• REQUEST: Revise the lines between the line holding "coordinates (438, 372)." and the line holding "at (576, 178).", inclusive, replacing "Image resolution" with "Screen resolution" and leaving all else unchanged.

Stored records:

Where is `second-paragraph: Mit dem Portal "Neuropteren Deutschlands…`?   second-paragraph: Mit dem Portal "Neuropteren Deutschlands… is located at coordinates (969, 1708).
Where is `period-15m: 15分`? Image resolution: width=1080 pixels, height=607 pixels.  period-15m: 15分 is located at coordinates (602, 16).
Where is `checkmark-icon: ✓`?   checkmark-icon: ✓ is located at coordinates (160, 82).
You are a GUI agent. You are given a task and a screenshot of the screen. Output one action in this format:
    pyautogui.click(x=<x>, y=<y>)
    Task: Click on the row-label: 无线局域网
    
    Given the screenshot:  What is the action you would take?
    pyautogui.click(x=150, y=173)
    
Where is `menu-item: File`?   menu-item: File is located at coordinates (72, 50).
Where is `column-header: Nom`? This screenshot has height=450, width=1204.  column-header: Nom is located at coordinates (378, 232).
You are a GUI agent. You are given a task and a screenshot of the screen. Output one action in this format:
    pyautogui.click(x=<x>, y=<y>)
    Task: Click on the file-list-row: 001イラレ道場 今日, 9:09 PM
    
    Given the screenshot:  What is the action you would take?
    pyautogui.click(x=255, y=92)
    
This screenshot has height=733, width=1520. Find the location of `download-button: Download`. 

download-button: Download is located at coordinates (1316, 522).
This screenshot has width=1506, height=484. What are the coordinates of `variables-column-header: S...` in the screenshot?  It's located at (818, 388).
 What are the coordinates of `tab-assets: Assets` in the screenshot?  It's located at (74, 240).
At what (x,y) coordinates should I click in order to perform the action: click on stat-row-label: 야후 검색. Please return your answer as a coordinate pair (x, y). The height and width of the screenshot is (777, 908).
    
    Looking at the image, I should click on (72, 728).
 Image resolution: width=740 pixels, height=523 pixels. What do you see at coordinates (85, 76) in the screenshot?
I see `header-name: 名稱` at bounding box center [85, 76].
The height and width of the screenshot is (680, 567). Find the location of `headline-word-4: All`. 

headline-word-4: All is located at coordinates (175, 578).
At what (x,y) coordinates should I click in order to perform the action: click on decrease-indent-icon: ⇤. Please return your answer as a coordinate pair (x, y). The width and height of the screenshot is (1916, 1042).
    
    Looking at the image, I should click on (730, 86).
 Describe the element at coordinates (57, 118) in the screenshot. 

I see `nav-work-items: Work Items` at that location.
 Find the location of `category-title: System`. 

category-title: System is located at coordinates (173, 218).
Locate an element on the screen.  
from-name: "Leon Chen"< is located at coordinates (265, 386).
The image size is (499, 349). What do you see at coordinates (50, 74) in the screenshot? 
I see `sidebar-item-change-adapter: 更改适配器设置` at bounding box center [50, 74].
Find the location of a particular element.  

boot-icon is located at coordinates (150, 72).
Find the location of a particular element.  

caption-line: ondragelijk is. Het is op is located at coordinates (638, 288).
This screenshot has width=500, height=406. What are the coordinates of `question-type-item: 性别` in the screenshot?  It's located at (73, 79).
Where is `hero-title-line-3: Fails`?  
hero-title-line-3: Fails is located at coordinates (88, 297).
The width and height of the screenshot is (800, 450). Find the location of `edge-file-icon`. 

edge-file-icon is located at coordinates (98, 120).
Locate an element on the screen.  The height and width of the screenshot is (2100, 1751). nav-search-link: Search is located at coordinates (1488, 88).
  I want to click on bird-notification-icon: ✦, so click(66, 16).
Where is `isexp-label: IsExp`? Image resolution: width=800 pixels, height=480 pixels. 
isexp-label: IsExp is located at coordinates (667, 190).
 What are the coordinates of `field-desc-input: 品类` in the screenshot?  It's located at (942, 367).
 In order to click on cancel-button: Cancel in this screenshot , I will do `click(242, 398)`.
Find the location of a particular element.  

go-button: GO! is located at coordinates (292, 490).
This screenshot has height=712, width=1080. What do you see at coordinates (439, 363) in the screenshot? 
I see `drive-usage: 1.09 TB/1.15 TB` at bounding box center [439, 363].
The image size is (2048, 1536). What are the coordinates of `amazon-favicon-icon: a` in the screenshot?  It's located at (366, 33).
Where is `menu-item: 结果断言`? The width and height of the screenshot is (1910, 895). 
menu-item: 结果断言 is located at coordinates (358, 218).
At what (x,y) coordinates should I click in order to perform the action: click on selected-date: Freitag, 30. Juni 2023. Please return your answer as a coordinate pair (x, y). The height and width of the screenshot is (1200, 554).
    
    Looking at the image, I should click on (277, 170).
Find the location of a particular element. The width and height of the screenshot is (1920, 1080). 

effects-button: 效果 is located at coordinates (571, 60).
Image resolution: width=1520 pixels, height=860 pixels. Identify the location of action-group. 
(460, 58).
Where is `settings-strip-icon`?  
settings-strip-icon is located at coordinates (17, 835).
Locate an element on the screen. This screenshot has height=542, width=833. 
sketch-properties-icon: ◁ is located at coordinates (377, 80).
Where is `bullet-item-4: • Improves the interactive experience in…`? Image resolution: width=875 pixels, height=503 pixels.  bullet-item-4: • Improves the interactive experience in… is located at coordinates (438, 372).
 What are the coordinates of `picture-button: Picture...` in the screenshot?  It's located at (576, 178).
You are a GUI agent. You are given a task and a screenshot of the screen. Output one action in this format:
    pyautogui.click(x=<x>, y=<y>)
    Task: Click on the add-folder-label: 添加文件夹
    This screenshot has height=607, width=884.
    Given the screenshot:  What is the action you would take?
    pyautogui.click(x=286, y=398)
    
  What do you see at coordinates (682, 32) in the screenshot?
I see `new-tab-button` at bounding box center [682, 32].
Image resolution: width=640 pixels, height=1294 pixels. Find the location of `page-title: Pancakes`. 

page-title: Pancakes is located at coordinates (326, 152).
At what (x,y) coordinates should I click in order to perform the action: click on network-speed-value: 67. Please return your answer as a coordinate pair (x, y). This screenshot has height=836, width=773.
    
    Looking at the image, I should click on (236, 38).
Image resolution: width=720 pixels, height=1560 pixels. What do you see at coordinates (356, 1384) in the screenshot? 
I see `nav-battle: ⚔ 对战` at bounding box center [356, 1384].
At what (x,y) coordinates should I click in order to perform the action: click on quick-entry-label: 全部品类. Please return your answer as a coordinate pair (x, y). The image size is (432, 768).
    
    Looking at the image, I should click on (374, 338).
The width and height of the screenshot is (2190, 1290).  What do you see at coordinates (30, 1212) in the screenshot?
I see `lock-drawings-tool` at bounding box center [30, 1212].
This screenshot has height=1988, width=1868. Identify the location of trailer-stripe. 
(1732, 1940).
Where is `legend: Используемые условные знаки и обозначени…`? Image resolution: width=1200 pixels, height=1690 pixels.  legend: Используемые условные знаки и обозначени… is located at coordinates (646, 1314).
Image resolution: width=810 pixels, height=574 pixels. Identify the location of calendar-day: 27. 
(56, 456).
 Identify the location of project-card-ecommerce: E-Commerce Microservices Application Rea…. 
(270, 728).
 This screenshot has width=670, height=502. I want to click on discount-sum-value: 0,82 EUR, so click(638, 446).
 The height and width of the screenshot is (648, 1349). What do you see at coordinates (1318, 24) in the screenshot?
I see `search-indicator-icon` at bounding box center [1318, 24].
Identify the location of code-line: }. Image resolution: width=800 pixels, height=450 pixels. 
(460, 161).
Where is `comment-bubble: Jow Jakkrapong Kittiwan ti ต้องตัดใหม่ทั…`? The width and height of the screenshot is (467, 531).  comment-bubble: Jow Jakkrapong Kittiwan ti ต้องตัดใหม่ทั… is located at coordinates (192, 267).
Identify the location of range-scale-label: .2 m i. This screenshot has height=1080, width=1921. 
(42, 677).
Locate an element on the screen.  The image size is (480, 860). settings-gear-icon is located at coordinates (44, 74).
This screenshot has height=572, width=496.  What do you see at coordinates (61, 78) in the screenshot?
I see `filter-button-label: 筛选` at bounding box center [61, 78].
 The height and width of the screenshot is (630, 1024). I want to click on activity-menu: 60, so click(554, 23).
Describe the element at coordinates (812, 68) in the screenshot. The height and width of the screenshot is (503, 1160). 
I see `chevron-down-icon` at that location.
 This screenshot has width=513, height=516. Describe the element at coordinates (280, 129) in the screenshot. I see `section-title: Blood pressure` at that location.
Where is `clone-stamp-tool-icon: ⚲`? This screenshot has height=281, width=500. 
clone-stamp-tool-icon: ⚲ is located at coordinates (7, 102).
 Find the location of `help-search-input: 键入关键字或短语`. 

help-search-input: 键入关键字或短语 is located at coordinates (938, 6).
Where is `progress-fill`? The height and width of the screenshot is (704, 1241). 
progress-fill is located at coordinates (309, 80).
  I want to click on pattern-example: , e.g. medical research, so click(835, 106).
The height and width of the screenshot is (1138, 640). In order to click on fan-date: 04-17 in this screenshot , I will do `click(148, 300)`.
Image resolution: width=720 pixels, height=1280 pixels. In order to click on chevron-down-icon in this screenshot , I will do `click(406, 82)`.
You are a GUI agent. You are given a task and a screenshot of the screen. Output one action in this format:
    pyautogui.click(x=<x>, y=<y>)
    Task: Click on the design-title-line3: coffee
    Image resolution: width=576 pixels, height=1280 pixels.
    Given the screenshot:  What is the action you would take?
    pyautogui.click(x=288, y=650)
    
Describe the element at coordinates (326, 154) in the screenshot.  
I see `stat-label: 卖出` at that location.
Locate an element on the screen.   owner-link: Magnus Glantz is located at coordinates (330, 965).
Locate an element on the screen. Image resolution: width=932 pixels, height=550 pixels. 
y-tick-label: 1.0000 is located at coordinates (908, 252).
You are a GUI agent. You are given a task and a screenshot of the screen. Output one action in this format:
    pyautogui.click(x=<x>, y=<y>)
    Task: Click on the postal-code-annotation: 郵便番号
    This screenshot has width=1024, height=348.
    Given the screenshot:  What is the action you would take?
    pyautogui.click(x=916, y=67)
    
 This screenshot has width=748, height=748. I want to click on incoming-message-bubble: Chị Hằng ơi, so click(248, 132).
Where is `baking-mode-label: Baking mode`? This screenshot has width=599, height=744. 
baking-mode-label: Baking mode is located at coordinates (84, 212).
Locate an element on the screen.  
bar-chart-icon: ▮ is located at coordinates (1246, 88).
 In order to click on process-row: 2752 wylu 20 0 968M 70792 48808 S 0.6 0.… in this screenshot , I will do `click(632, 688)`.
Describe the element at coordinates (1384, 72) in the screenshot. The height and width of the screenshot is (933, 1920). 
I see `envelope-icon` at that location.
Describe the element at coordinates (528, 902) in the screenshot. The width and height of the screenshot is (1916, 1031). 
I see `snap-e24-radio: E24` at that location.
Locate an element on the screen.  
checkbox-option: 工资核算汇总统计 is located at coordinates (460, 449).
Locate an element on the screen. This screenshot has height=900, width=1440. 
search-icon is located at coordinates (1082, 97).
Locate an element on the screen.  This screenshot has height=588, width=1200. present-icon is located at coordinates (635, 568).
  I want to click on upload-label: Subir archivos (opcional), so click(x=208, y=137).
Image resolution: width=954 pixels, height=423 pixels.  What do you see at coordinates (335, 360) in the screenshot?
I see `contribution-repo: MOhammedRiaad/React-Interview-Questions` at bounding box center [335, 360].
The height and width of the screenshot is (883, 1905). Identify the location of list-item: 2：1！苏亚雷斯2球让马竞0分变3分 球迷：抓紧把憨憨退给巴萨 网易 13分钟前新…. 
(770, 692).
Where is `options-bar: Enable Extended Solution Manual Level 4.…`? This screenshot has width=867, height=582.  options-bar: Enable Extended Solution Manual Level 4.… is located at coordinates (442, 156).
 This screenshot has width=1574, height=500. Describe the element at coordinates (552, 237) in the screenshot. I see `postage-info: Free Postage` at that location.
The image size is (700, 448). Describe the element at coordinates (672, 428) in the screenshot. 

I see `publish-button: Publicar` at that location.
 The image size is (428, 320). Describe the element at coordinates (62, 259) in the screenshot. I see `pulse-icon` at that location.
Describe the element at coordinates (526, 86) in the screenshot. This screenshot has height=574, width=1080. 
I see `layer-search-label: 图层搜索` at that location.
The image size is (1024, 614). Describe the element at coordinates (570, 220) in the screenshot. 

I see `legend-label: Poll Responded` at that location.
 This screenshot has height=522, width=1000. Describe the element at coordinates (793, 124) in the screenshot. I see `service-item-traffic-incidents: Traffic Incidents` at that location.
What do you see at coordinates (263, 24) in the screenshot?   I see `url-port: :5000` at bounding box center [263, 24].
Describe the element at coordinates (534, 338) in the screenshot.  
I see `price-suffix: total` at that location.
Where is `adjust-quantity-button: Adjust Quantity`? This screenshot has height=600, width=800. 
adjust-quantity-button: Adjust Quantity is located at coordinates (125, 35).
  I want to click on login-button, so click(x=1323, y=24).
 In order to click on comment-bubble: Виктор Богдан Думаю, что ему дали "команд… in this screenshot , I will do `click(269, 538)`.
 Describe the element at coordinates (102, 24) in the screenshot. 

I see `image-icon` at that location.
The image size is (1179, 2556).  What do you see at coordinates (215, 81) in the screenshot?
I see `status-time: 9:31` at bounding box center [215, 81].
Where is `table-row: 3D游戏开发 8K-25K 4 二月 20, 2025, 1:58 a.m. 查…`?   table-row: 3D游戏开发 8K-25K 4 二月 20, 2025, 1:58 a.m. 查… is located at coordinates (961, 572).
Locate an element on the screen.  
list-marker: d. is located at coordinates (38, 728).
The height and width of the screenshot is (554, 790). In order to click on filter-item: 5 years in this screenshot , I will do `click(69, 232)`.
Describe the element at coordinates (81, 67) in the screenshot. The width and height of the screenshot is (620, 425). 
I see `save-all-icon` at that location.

• SOLUTION:
Where is `bullet-item-4: • Improves the interactive experience in…`? Screen resolution: width=875 pixels, height=503 pixels.  bullet-item-4: • Improves the interactive experience in… is located at coordinates (438, 372).
 What are the coordinates of `picture-button: Picture...` in the screenshot?  It's located at (576, 178).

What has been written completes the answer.